# PASSAGE SHOWN
::::

# New Allez E5 smartweld finally came in!



## brianb21 (Jul 21, 2010)

I have been wanting a 2nd bike so i ordered this frame in January. Well it finally showed on Monday and i built it last night. I will have my first ride on it tomorrow morning. I did an ultegra 6800 groupset on this bike with Roval wheels. This is the first bike i have built and i really enjoyed it. I am lucky enough to have a really good friend whois abike tech assist me loL!


----------



## tober1 (Feb 6, 2009)

Looks great. Nice solid choice. 

Interested to hear your impressions and what you're comparing it to.


----------



## dc503 (Mar 15, 2011)

Looks nice, I've been riding one a lot this season and have come to really like it.


----------



## NZPeterG (May 21, 2011)

Hi Looking good.
I can not wait until there are more Smartweld model's over the next few years 

Kiwi Pete


----------



## Rashadabd (Sep 17, 2011)

Nice! I am interested in hearing about the ride quality as well.


----------



## brianb21 (Jul 21, 2010)

I will put up a ride review tomorrow. Doing our normal ride up Mt Lemmon tomorrow so will get some good decent time on it also!

::::

# RECORDED INFORMATION
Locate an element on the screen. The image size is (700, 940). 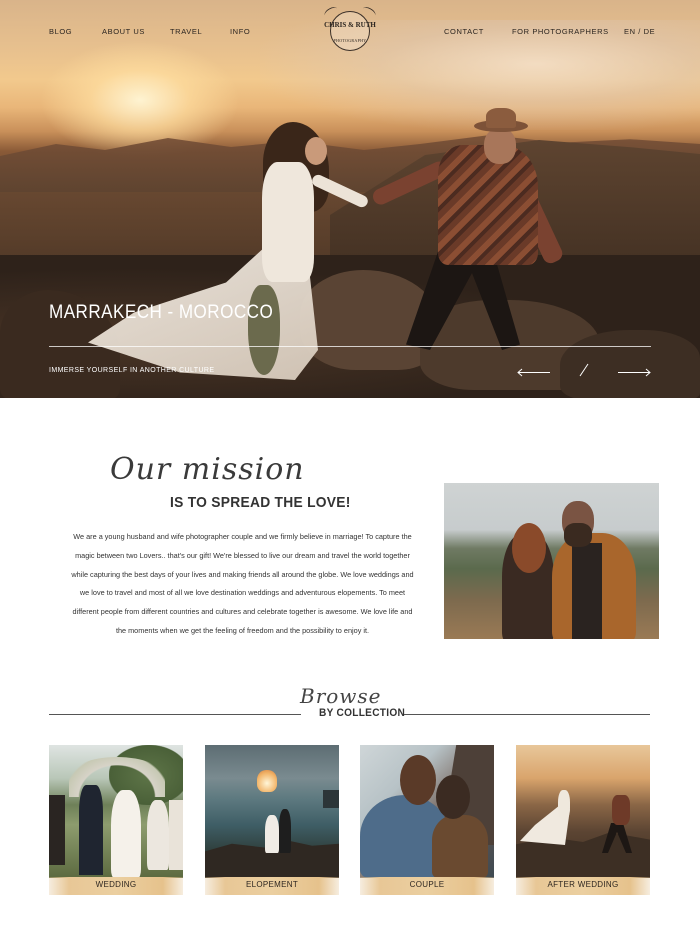
bride-face is located at coordinates (316, 151).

::::

# WORK REQUEST
Write what comes next in the forum thread about the new Allez E5 Smartweld bike, picking up after brianb21's post about the Mt Lemmon ride.

# YOUR RESPONSE
----------



## brianb21 (Jul 21, 2010)

So i got a great 26 mile ride in this morning. I will say i really like this bike. It is stable, predictable and rides nice. I am completly pleased with my decision with the Allez. It will be a great bike to have in the stable and i hope to try a few crits next season on it!


----------



## tyrich88 (Jul 12, 2013)

I'm glad you like it! I am waiting on my size to come available in this same frame so I can build one up! I've been waiting for a little while now, I test rode one that my buddy owns and holy cow! I cannot wait for this frame to come in! So stoked!

Oh and how do you like those roval wheels? Been looking into them form my wife's bike.


----------



## brianb21 (Jul 21, 2010)

tyrich88 said:


> I'm glad you like it! I am waiting on my size to come available in this same frame so I can build one up! I've been waiting for a little while now, I test rode one that my buddy owns and holy cow! I cannot wait for this frame to come in! So stoked!
> 
> Oh and how do you like those roval wheels? Been looking into them form my wife's bike.


The wheels are great i got them from someone who upgraded to the carbon. They are smooth and since he took off all of the stickers they look good! This is going to be a great bike to have i really like riding it! I hope yours comes in soon mine just showed up i was told the end of May and i got it April 21st.


----------



## brianb21 (Jul 21, 2010)

I have got a few more rides in on the Aleez. What a great bike to have i really enjoy it. I finally got a pic out on one of the rides!


----------



## tyrich88 (Jul 12, 2013)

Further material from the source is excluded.